> **INFORMATION**:
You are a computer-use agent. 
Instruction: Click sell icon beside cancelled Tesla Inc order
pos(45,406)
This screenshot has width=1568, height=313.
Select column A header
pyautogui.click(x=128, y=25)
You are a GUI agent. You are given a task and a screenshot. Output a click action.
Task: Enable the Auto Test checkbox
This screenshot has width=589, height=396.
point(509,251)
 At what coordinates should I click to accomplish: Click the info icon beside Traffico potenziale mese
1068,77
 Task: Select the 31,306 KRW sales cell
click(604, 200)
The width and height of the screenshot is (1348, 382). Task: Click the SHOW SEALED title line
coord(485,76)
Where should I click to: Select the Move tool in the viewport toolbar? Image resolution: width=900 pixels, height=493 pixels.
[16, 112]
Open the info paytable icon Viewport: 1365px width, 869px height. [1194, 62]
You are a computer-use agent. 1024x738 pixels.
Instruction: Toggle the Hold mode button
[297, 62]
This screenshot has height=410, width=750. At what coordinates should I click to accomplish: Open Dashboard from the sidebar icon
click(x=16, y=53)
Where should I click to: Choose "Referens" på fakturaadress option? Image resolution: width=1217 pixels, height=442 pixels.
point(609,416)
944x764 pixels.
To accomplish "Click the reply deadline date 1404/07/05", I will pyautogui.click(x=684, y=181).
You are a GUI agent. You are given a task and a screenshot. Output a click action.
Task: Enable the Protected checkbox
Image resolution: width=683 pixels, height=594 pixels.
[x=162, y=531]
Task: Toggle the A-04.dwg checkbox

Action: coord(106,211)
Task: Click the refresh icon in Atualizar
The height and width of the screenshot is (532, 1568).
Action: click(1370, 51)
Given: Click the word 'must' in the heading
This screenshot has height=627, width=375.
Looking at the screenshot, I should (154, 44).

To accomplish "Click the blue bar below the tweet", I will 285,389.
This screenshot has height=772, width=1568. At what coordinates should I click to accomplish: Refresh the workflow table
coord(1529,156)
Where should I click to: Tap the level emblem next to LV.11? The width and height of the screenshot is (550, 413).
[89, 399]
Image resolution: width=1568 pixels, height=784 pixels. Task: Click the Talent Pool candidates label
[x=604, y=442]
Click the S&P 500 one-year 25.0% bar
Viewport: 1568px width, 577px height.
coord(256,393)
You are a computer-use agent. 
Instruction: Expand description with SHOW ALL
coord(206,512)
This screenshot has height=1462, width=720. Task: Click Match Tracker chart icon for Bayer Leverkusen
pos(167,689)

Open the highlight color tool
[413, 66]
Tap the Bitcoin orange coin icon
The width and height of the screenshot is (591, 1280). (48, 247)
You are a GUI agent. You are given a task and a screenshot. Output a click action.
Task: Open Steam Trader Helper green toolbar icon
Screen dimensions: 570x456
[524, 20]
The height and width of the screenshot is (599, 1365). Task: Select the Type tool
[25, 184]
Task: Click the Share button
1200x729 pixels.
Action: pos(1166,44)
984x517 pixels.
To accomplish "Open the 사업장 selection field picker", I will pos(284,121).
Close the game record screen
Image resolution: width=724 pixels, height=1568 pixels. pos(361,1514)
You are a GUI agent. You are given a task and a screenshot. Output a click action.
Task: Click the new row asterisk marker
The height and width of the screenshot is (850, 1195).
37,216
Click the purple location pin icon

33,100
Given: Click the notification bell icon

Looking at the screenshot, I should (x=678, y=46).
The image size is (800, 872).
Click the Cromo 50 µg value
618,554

> **EXERCISE DIRECTIONS**: The full listing must come back exactly as given.

> **SOLUTION TO THIS TASK**:
You are a computer-use agent. 
Instruction: Click sell icon beside cancelled Tesla Inc order
pos(45,406)
This screenshot has width=1568, height=313.
Select column A header
pyautogui.click(x=128, y=25)
You are a GUI agent. You are given a task and a screenshot. Output a click action.
Task: Enable the Auto Test checkbox
This screenshot has width=589, height=396.
point(509,251)
 At what coordinates should I click to accomplish: Click the info icon beside Traffico potenziale mese
1068,77
 Task: Select the 31,306 KRW sales cell
click(604, 200)
The width and height of the screenshot is (1348, 382). Task: Click the SHOW SEALED title line
coord(485,76)
Where should I click to: Select the Move tool in the viewport toolbar? Image resolution: width=900 pixels, height=493 pixels.
[16, 112]
Open the info paytable icon Viewport: 1365px width, 869px height. [1194, 62]
You are a computer-use agent. 1024x738 pixels.
Instruction: Toggle the Hold mode button
[297, 62]
This screenshot has height=410, width=750. At what coordinates should I click to accomplish: Open Dashboard from the sidebar icon
click(x=16, y=53)
Where should I click to: Choose "Referens" på fakturaadress option? Image resolution: width=1217 pixels, height=442 pixels.
point(609,416)
944x764 pixels.
To accomplish "Click the reply deadline date 1404/07/05", I will pyautogui.click(x=684, y=181).
You are a GUI agent. You are given a task and a screenshot. Output a click action.
Task: Enable the Protected checkbox
Image resolution: width=683 pixels, height=594 pixels.
[x=162, y=531]
Task: Toggle the A-04.dwg checkbox

Action: coord(106,211)
Task: Click the refresh icon in Atualizar
The height and width of the screenshot is (532, 1568).
Action: click(1370, 51)
Given: Click the word 'must' in the heading
This screenshot has height=627, width=375.
Looking at the screenshot, I should (154, 44).

To accomplish "Click the blue bar below the tweet", I will 285,389.
This screenshot has height=772, width=1568. At what coordinates should I click to accomplish: Refresh the workflow table
coord(1529,156)
Where should I click to: Tap the level emblem next to LV.11? The width and height of the screenshot is (550, 413).
[89, 399]
Image resolution: width=1568 pixels, height=784 pixels. Task: Click the Talent Pool candidates label
[x=604, y=442]
Click the S&P 500 one-year 25.0% bar
Viewport: 1568px width, 577px height.
coord(256,393)
You are a computer-use agent. 
Instruction: Expand description with SHOW ALL
coord(206,512)
This screenshot has height=1462, width=720. Task: Click Match Tracker chart icon for Bayer Leverkusen
pos(167,689)

Open the highlight color tool
[413, 66]
Tap the Bitcoin orange coin icon
The width and height of the screenshot is (591, 1280). (48, 247)
You are a GUI agent. You are given a task and a screenshot. Output a click action.
Task: Open Steam Trader Helper green toolbar icon
Screen dimensions: 570x456
[524, 20]
The height and width of the screenshot is (599, 1365). Task: Select the Type tool
[25, 184]
Task: Click the Share button
1200x729 pixels.
Action: pos(1166,44)
984x517 pixels.
To accomplish "Open the 사업장 selection field picker", I will pos(284,121).
Close the game record screen
Image resolution: width=724 pixels, height=1568 pixels. pos(361,1514)
You are a GUI agent. You are given a task and a screenshot. Output a click action.
Task: Click the new row asterisk marker
The height and width of the screenshot is (850, 1195).
37,216
Click the purple location pin icon

33,100
Given: Click the notification bell icon

Looking at the screenshot, I should (x=678, y=46).
The image size is (800, 872).
Click the Cromo 50 µg value
618,554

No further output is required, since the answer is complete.